What you need to do:
A. According to the MetaH passage, what is the fundamental unit of scheduling?
B. Update the entries from the line that contains "will (219, 212)." down to the line that contains "will [x=422, y=59].", changing "accomplish" to "achieve" and leaving everything else as it is.

Passage provided:
The MetaH language has both a textual and a graphical syntax, and the tools allow a specification to be viewed and edited interchangeably in either format. The figure below illustrates the general structure of MetaH specifications using the graphical syntax. This MetaH graphical specification can be automatically translated to a MetaH textual version or vice versa.
Objects in a MetaH specification have separate interface and implementation definitions, where multiple alternative implementations can be defined for the same interface. The left part of the figure above shows an interface for a macro named M, while the right part shows one implementation for this interface. An interface specification may contain shareable monitors and packages; and/or source objects called ports and events (e.g. macro M has two ports in its interface). The objects in an interface appear in every implementation for that interface (e.g. the ports m_in and m_out in the right-hand diagram). An implementation may contain additional component objects and connections between those components (e.g. P1 and P2 are components within macro implementation M.EXAMPLE). The icons shown for processes P1 and P2 similarly represent interfaces for process objects, and specifications for internal implementations for these objects exist as diagrams that can also be examined in the graphical editing tool.
A process (e.g. P1, P2) is the fundamental unit of scheduling, allocation to hardware processors, and fault and security containment. Both periodic and aperiodic processes are supported. While a periodic process is active it is automatically and repeatedly dispatched with some periodicity that is specified as an attribute of that process. An aperiodic process is dispatched each time a connected event occurs. All dispatched but not yet completed processes are scheduled according to a preemptive fixed priority discipline.
Process implementations can be hierarchically decomposed into package and subprogram components to the level of detail desired. A variety of process attributes relating to real-time scheduling, security, fault behavior, and multi-processor allocation can be specified. The following figure shows how an attribute window is used to examine and set the attributes of an object in a MetaH specification.

Dataset extract:

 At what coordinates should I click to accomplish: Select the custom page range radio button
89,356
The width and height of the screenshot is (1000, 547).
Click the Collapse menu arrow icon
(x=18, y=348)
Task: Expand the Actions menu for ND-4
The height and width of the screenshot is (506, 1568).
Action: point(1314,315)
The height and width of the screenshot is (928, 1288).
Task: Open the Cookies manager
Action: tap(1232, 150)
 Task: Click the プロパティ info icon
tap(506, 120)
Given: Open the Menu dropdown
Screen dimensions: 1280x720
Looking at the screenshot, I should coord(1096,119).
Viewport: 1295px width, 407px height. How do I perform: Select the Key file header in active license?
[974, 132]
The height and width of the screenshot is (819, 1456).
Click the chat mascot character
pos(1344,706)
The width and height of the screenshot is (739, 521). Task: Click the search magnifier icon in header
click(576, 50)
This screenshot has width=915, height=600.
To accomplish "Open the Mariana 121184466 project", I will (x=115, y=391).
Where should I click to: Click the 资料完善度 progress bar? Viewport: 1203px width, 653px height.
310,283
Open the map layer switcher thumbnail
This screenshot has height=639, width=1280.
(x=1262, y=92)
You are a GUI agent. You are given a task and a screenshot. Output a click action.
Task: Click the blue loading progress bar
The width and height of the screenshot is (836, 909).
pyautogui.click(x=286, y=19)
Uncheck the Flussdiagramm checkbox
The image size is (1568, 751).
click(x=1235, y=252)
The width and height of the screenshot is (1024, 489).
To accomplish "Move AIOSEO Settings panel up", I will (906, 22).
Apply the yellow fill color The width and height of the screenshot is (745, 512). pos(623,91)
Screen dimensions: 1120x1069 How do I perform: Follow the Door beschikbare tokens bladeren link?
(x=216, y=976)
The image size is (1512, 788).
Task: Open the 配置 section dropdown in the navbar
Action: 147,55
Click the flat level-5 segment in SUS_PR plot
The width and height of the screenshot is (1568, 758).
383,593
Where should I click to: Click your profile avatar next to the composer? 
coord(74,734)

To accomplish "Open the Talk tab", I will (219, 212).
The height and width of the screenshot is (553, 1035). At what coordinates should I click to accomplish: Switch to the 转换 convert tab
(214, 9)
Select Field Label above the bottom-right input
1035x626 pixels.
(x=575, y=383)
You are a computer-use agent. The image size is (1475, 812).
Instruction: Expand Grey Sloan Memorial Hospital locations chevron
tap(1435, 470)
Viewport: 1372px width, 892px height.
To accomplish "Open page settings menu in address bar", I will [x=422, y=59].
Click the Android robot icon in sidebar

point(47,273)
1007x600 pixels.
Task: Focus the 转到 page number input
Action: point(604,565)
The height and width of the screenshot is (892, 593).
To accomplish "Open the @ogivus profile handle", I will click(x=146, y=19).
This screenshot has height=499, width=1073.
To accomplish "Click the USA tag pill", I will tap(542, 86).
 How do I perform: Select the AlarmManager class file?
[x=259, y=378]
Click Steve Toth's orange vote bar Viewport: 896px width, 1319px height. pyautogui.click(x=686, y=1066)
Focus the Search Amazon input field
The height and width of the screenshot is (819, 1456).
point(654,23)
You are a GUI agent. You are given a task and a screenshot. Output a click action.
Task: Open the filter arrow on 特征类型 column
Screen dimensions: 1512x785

Responses to the exercise:
A. A process

B.
To achieve "Open the Talk tab", I will (219, 212).
The height and width of the screenshot is (553, 1035). At what coordinates should I click to achieve: Switch to the 转换 convert tab
(214, 9)
Select Field Label above the bottom-right input
1035x626 pixels.
(x=575, y=383)
You are a computer-use agent. The image size is (1475, 812).
Instruction: Expand Grey Sloan Memorial Hospital locations chevron
tap(1435, 470)
Viewport: 1372px width, 892px height.
To achieve "Open page settings menu in address bar", I will [x=422, y=59].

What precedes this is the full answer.